The entries below must be reproduced exactly; their pictures are not part of the copy.

|---|

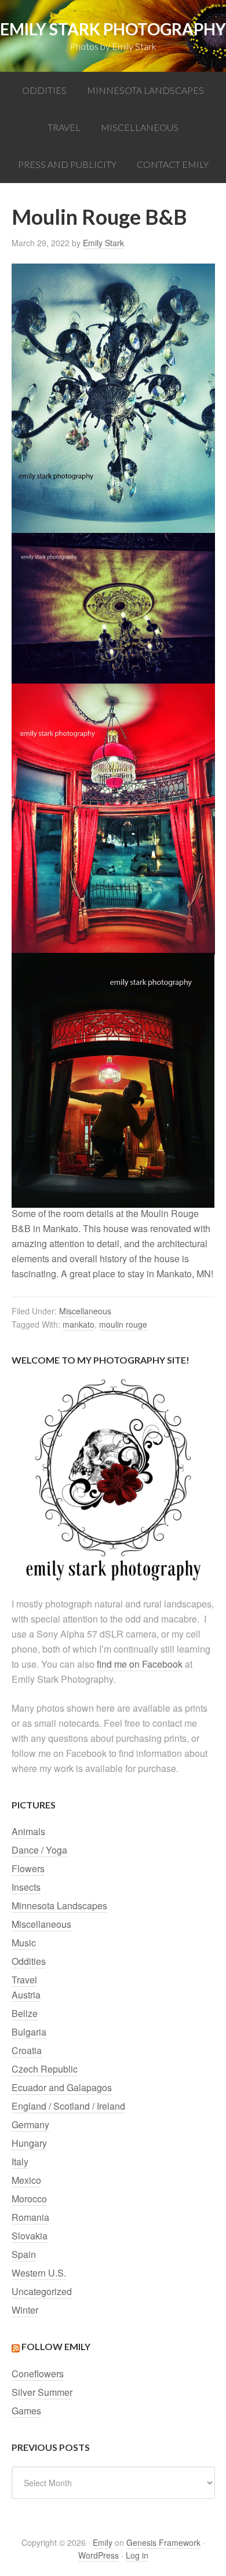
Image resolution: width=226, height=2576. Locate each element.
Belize (25, 2013)
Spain (24, 2254)
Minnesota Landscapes (59, 1905)
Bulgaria (29, 2031)
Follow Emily (55, 2346)
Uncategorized (42, 2291)
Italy (20, 2161)
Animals (28, 1831)
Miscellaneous (85, 1311)
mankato (78, 1324)
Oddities (29, 1961)
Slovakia (30, 2235)
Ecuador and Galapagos (62, 2087)
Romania (30, 2217)
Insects (26, 1887)
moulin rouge (123, 1324)
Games (26, 2410)
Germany (30, 2124)
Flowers (28, 1868)
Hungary (29, 2143)
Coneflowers (38, 2373)
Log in (137, 2555)
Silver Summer (42, 2392)
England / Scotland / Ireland (68, 2106)
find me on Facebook (140, 1664)
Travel (24, 1979)
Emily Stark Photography (113, 29)
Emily (102, 2542)
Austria (26, 1994)
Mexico (26, 2180)
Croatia (27, 2050)
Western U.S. (39, 2272)
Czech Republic (45, 2069)
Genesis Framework (163, 2542)
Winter (25, 2309)
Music (24, 1942)
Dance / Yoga (39, 1850)
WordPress (98, 2555)
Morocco (29, 2198)
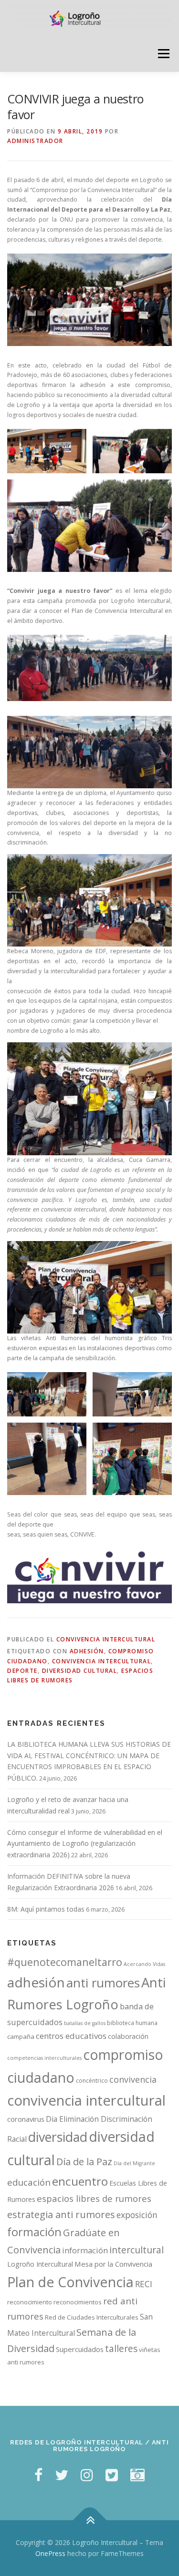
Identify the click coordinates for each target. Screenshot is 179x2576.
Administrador (35, 141)
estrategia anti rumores (61, 2214)
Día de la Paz (84, 2161)
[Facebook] (38, 2474)
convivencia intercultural (101, 1661)
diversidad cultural (79, 1671)
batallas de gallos (84, 2023)
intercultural (136, 2249)
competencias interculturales (44, 2058)
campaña (20, 2036)
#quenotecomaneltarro (64, 1962)
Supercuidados (80, 2349)
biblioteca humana (132, 2023)
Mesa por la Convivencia (113, 2264)
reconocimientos (77, 2302)
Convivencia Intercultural (106, 1639)
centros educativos (71, 2035)
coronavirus (25, 2119)
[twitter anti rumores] (111, 2474)
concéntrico (92, 2081)
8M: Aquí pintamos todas (45, 1909)
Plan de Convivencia (70, 2281)
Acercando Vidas (144, 1964)
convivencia (133, 2079)
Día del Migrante (134, 2163)
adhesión (87, 1651)
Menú (163, 54)
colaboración (128, 2036)
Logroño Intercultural (40, 2264)
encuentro (80, 2181)
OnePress (50, 2553)
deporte (22, 1671)
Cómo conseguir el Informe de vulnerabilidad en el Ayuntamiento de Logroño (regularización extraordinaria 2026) (84, 1844)
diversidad (57, 2137)
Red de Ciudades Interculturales (91, 2317)
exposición (137, 2214)
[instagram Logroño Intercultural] (87, 2474)
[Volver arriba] (89, 2520)
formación (34, 2232)
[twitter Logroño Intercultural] (61, 2474)
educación (29, 2182)
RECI (143, 2284)
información (85, 2250)
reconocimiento (29, 2302)
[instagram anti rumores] (137, 2474)
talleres (121, 2348)
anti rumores (103, 1982)
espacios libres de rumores (94, 2198)
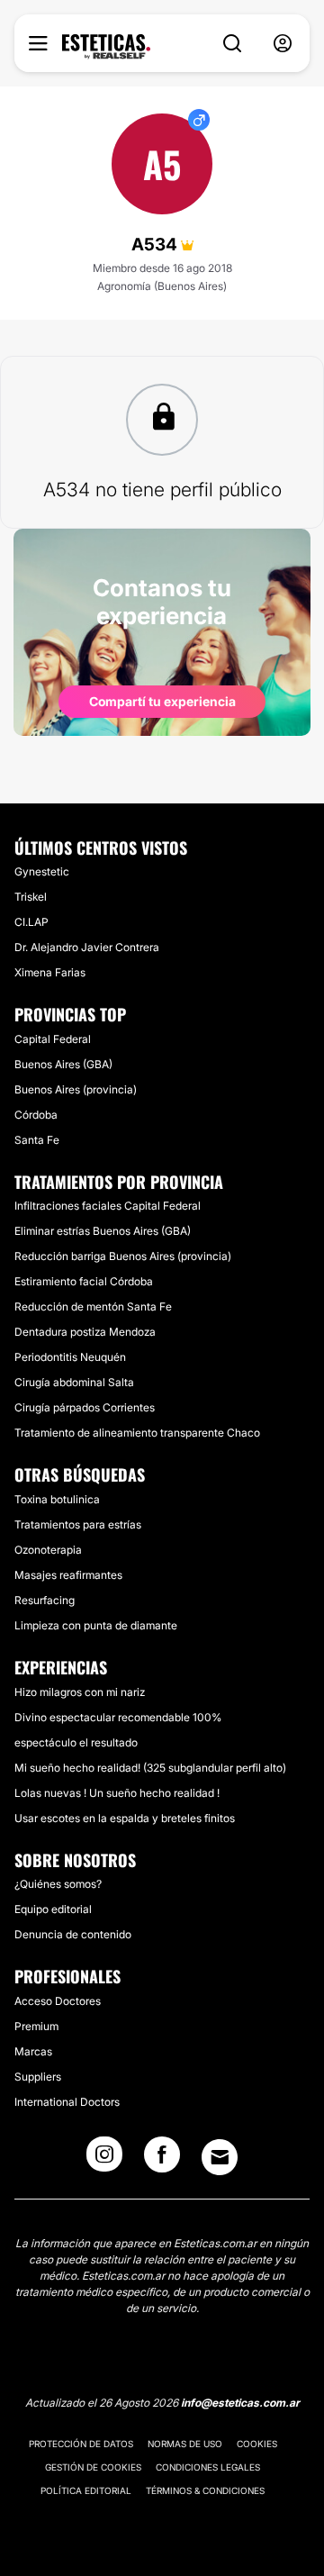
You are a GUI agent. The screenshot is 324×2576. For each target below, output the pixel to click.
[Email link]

|---|

=== Written solution ===
Image resolution: width=226, height=2576. Locate each element.
Belize (25, 2013)
Spain (24, 2254)
Minnesota Landscapes (59, 1905)
Bulgaria (29, 2031)
Follow Emily (55, 2346)
Uncategorized (42, 2291)
Italy (20, 2161)
Animals (28, 1831)
Miscellaneous (85, 1311)
mankato (78, 1324)
Oddities (29, 1961)
Slovakia (30, 2235)
Ecuador and Galapagos (62, 2087)
Romania (30, 2217)
Insects (26, 1887)
moulin rouge (123, 1324)
Games (26, 2410)
Germany (30, 2124)
Flowers (28, 1868)
Hungary (29, 2143)
Coneflowers (38, 2373)
Log in (137, 2555)
Silver Summer (42, 2392)
England / Scotland / Ireland (68, 2106)
find me on Facebook (140, 1664)
Travel (24, 1979)
Emily Stark Photography (113, 29)
Emily (102, 2542)
Austria (26, 1994)
Mexico (26, 2180)
Croatia (27, 2050)
Western U.S. (39, 2272)
Czech Republic (45, 2069)
Genesis Framework (163, 2542)
Winter (25, 2309)
Music (24, 1942)
Dance / Yoga (39, 1850)
WordPress (98, 2555)
Morocco (29, 2198)
Identify the click coordinates for each target. Screenshot is 179x2576.
Administrador (35, 141)
estrategia anti rumores (61, 2214)
Día de la Paz (84, 2161)
[Facebook] (38, 2474)
convivencia intercultural (101, 1661)
diversidad cultural (79, 1671)
batallas de gallos (84, 2023)
intercultural (136, 2249)
competencias interculturales (44, 2058)
campaña (20, 2036)
#quenotecomaneltarro (64, 1962)
Supercuidados (80, 2349)
biblioteca humana (132, 2023)
Mesa por la Convivencia (113, 2264)
reconocimientos (77, 2302)
Convivencia Intercultural (106, 1639)
centros educativos (71, 2035)
coronavirus (25, 2119)
[twitter anti rumores] (111, 2474)
concéntrico (92, 2081)
8M: Aquí pintamos todas (45, 1909)
Plan de Convivencia (70, 2281)
Acercando Vidas (144, 1964)
convivencia (133, 2079)
Día del Migrante (134, 2163)
adhesión (87, 1651)
Menú (163, 54)
colaboración (128, 2036)
Logroño Intercultural (40, 2264)
encuentro (80, 2181)
OnePress (50, 2553)
deporte (22, 1671)
Cómo conseguir el Informe de vulnerabilidad en el Ayuntamiento de Logroño (regularización extraordinaria 2026) (84, 1844)
diversidad (57, 2137)
Red de Ciudades Interculturales (91, 2317)
exposición (137, 2214)
[instagram Logroño Intercultural] (87, 2474)
[Volver arriba] (89, 2520)
formación (34, 2232)
[twitter Logroño Intercultural] (61, 2474)
educación (29, 2182)
RECI (143, 2284)
información (85, 2250)
reconocimiento (29, 2302)
[instagram anti rumores] (137, 2474)
talleres (121, 2348)
anti rumores (103, 1982)
espacios libres de rumores (94, 2198)
You are a GUI agent. The screenshot is 324×2576. For each target below, output the pixel to click.
[Email link]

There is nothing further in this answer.